Written by
Nickolay Shmyrev
on
Using HTK models in sphinx4
As from yesterday long waited cool patch by
Christophe Cerisara with the help of super fast
Yaniv Kunda has landed in svn trunk. Now you can use HTK model directly from sphinx4. Though it's not easy since I spend a few hours today figuring the required issues, so here is a little step-by-step howto:
1. Update to sphinx4 trunk
2. Download small model, because currently binary loading is not supported unfortunately and it takes a lot of resources to load the model from a huge text file. Get a model from
Keith Vertanen http://www.inference.phy.cam.ac.uk/kv227/htk/htk_wsj_si84_2750_8.zip3. Convert model to text format with HTK HHEd
mkdir out
touch empty
HHEd -H hmmdefs -H macros -M out empty tiedlist
4. Replace model in Lattice demo in configuration file:
<component name="wsj" type="edu.cmu.sphinx.linguist.acoustic.tiedstate.TiedStateAcousticModel">
<property name="loader" value="wsjLoader"/>
<property name="unitManager" value="unitManager"/>
</component>
<component name="wsjLoader" type="edu.cmu.sphinx.linguist.acoustic.tiedstate.HTKLoader">
<property name="logMath" value="logMath"/>
<property name="modelDefinition" value="/home/shmyrev/sphinx4/wsj/out/hmmdefs"/>
<property name="unitManager" value="unitManager"/>
</component>
Please note here that modelDefinition property points to the location of the newly created hmmdefas file.
5. Replace the frontend configuration to load HTK features from a file. Unfortunately it's impossible to create HTK features with sphinx4 frontend right now, but this will be implemented soon I hope. Some bits are already present like DCT-II transform with frontend.transform.DiscreteCosineTransform2, some are easy to setup like proper filter coefficients, some are missing. So for now we'll recognize MFC file instead.
<component name="epFrontEnd" type="edu.cmu.sphinx.frontend.FrontEnd">
<propertylist name="pipeline">
<item> streamHTKSource </item>
</propertylist>
</component>
<component name="streamHTKSource" type="edu.cmu.sphinx.frontend.util.StreamHTKCepstrum">
<property name="cepstrumLength" value="39"/>
</component>
and let's change the Java file
StreamHTKCepstrum source = (StreamHTKCepstrum) cm.lookup ("streamHTKSource");
InputStream stream = new FileInputStream(new File ("input.mfc"));
source.setInputStream(stream);
6. Now let's extract mfc. Create a config file for HCopy
SOURCEFORMAT = WAV
TARGETKIND = MFCC_D_A_Z_0
TARGETRATE = 100000.0
WINDOWSIZE = 250000.0
USEHAMMING = T
PREEMCOEF = 0.97
NUMCHANS = 26
CEPLIFTER = 22
NUMCEPS = 12
ENORMALISE = T
ZMEANSOURCE = T
USEPOWER = T
and run it
HCopy -C config 10001-90210-01803.wav input.mfc
make sure input.mfc is located in top sphinx4 folder now since this is the place we'll take it.
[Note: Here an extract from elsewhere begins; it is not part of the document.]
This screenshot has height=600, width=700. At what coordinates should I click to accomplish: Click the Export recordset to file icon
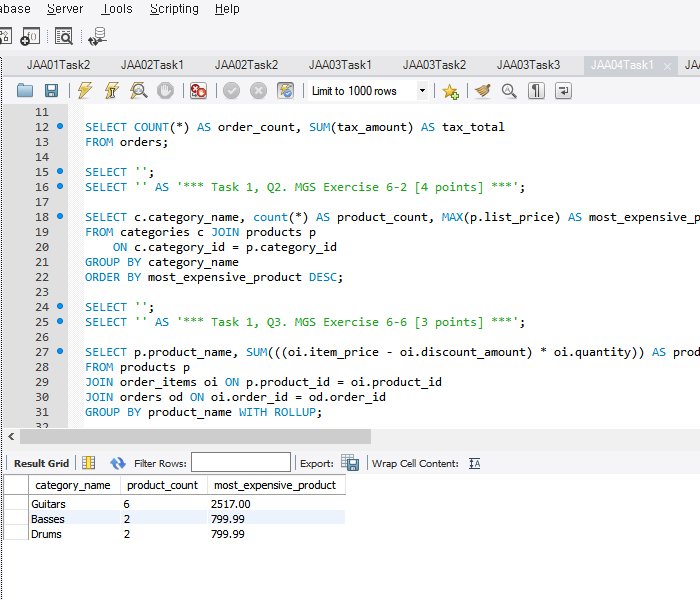coord(350,463)
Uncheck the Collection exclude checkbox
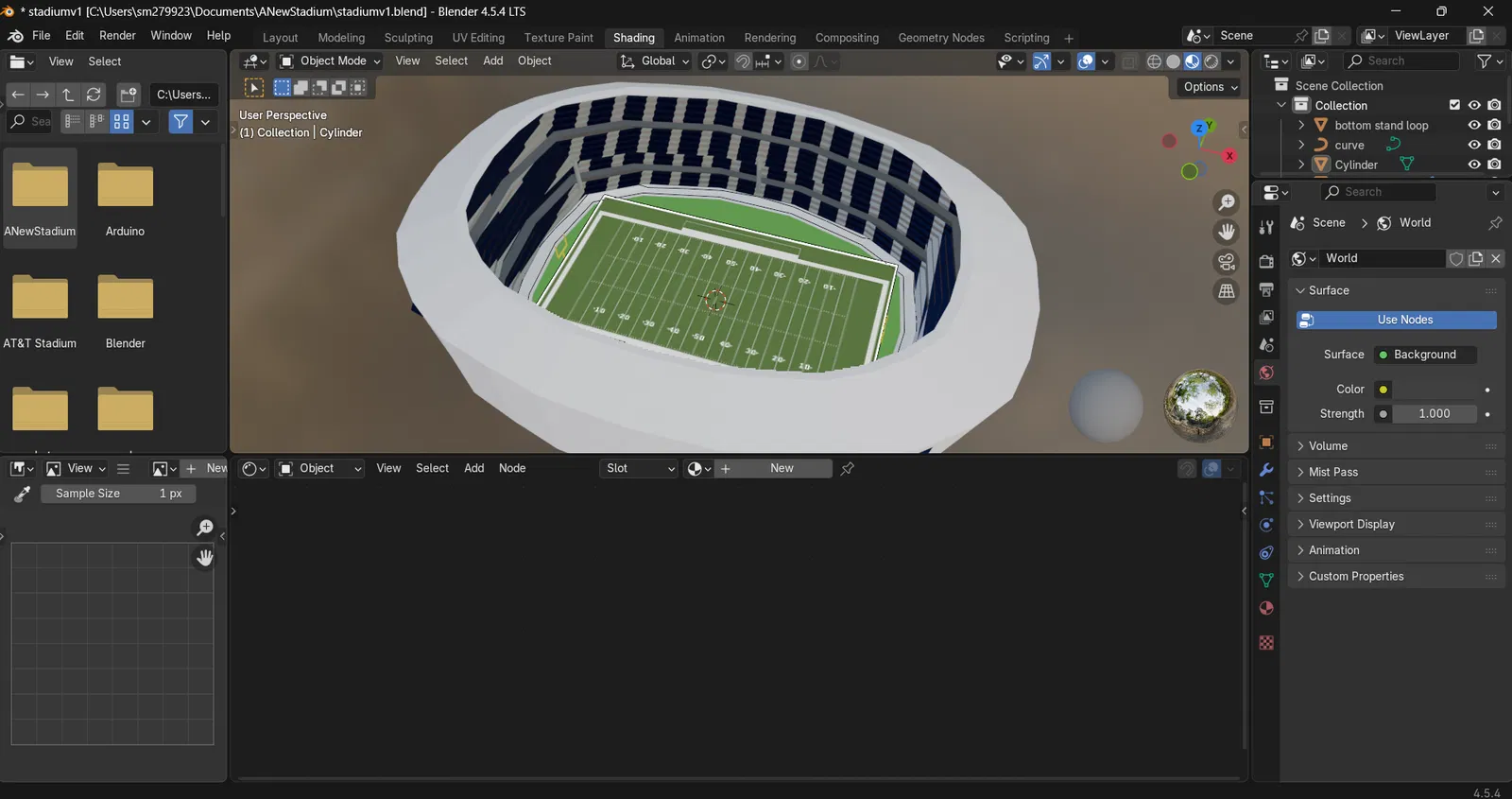Viewport: 1512px width, 799px height. 1454,105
7. Now everything is ready
ant && java -jar bin/LatticeDemo.jar
Check the result
I heard: once or a zero zero one nine oh to one oh say or oil days or a jury
It's not very precise, but still ok for such a small model and limited language model.
This is still a work in progress and a lot of things still pending. The most important are reading the binary HTK files, frontend adaptation, cleanup and unification. But I really look forward on the results, since it's really a promising approach. There are not so many BSD-licensed HTK decoders out there.